Khyati Delada, a native of India who is at ICC studying pre-med, was the second student to speak.
“It is amazing that there are funds out there that people are willing to give you money so that you can study and help the community to be a better place. I come from a country where not everybody gets an education, and it’s really sad. But I believe that education is a birthright to everybody,” said Delada.
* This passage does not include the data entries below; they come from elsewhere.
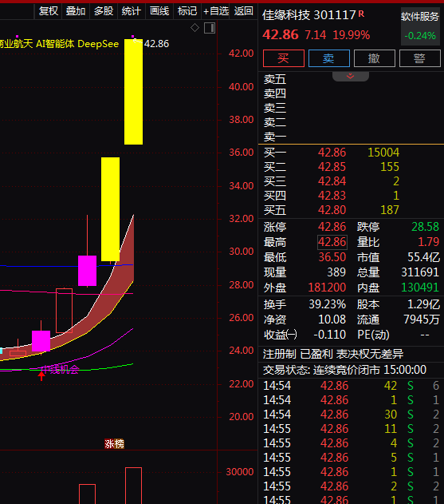Viewport: 444px width, 504px height.
Task: Click the 撤 cancel order button
Action: pyautogui.click(x=375, y=58)
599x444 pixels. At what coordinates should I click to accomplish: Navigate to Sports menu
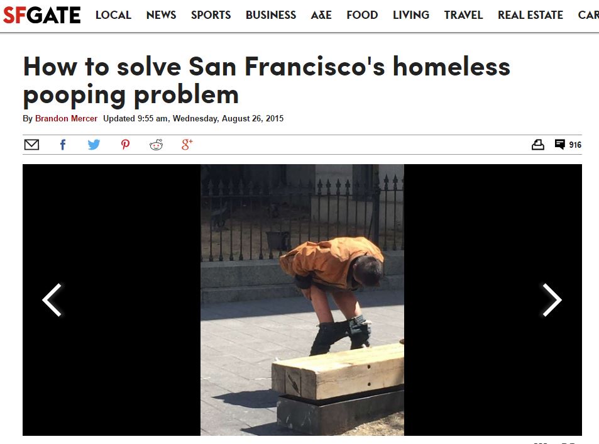pos(211,15)
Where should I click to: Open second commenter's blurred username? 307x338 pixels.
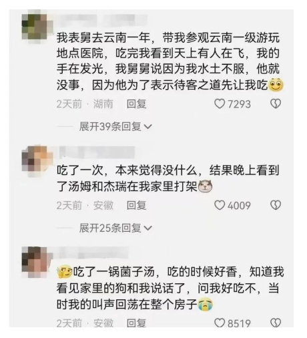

“ICC is really helpful to the students who want to do something in life but don’t have funds to go directly to a four-year university, and I love that about ICC,” said Delada. “The Educational Foundation here helps students like me, who are determined, to become something and help the community to be a stronger place to live in.”
Wettersten felt similarly supported in his goals.
“With the help of the scholarship that I got, I have been able to watch my dream turn into a reality,” said Wettersten.